O Papa convida a renovar o Batismo no início do Tempo Comum

O Papa convida a renovar o Batismo no início do Tempo Comum

Ao meio-dia deste domingo, 11 de janeiro, o Papa Leão XIV presidiu a oração do Angelus da janela do Palácio Apostólico, na Praça de São Pedro, no âmbito da Festa do Batismo do Senhor, que marca o início do Tempo Comum no calendário litúrgico. Diante dos fiéis e peregrinos reunidos, o Pontífice ofereceu uma reflexão centrada no significado do Batismo como fundamento da vida cristã e da missão da Igreja.

Em suas palavras, Leão XIV sublinhou que o Batismo não é um gesto simbólico, mas um acontecimento real de salvação pelo qual o homem é liberado do pecado e feito filho de Deus pela ação do Espírito Santo. Recordando o episódio evangélico do Jordão, destacou a manifestação da Santíssima Trindade no Batismo de Jesus e apontou que Cristo, ao se fazer batizar entre os pecadores, revela a misericórdia de Deus e sua vontade de salvar, não de condenar. O Papa animou finalmente os fiéis a renovar a memória de seu próprio Batismo e a vivê-lo como luz nas dificuldades, reconciliação nos conflitos e porta de esperança para a vida eterna.

Deixamos a seguir a mensagem de Leão XIV no Angelus:

Queridos irmãos e irmãs, feliz domingo!

A festa do Batismo de Jesus, que hoje celebramos, dá início ao Tempo Comum. Este período do ano litúrgico nos convida a seguir juntos o Senhor, a escutar sua Palavra e imitar seus gestos de amor ao próximo. Dessa forma, confirmamos e renovamos nosso Batismo, isto é, o sacramento que nos faz cristãos, libertando-nos do pecado e transformando-nos em filhos de Deus, pelo poder de seu Espírito de vida.

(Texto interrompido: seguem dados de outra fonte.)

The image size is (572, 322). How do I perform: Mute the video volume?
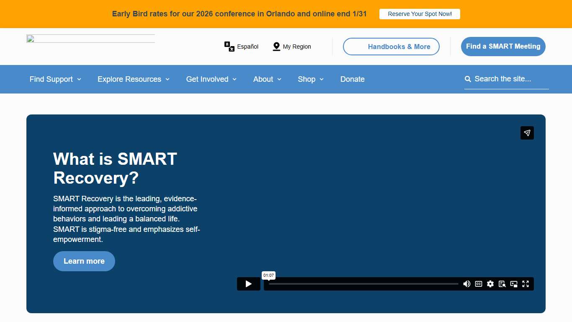pos(467,284)

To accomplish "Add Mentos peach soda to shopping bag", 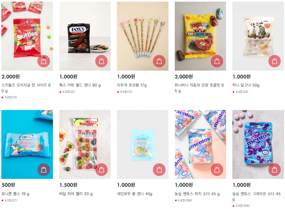I will (217, 170).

O Evangelho que hoje escutamos descreve como surge este sinal eficaz da graça. Jesus, quando se fez batizar por João no rio Jordão, «viu o Espírito de Deus descer como uma pomba e dirigir-se para ele» (Mt 3,16). Ao mesmo tempo, dos céus abertos ouviu-se a voz do Pai que dizia: «Este é o meu Filho muito amado» (v. 17). Toda a Trindade se faz presente na história: assim como o Filho desce nas águas do Jordão, assim o Espírito Santo desce sobre Ele e nos é dado como força de salvação por meio dele.

Queridos irmãos, Deus não olha o mundo de longe, à margem de nossa vida, de nossas aflições e de nossas esperanças. Ele vem entre nós com a sabedoria de sua Palavra feita carne, fazendo-nos parte de um surpreendente projeto de amor para toda a humanidade.

É por isso que João Batista, cheio de assombro, perguntou a Jesus: «E tu vens a mim?» (v. 14). Sim, em sua santidade o Senhor se faz batizar como todos os pecadores, para revelar a infinita misericórdia de Deus. O Filho unigênito, em quem somos irmãos e irmãs, vem, de fato, para servir e não para dominar, para salvar e não para condenar. Ele é o Cristo redentor; carrega sobre si o que é nosso, inclusive o pecado, e nos dá o que é seu, isto é, a graça de uma vida nova e eterna.

O sacramento do Batismo realiza este acontecimento em todo tempo e lugar, introduzindo cada um de nós na Igreja, que é o povo de Deus, formado por homens e mulheres de toda nação e cultura, regenerados por seu Espírito. Consagremos então este dia a fazer memória do grande dom recebido, comprometendo-nos a testemunhá-lo com alegria e coerência. Precisamente hoje batizei algumas crianças, que se tornaram nossos novos irmãos e irmãs na fé. Quão belo é celebrar como uma única família o amor de Deus, que nos chama pelo nosso nome e nos liberta do mal. O primeiro dos sacramentos é um sinal sagrado, que nos acompanha para sempre. Nas horas escuras, o Batismo é luz; nos conflitos da vida, o Batismo é reconciliação; na hora da morte, o Batismo é a porta do céu.

Rezemos juntos à Virgem Maria, pedindo-lhe que sustente cada dia nossa fé e a missão da Igreja.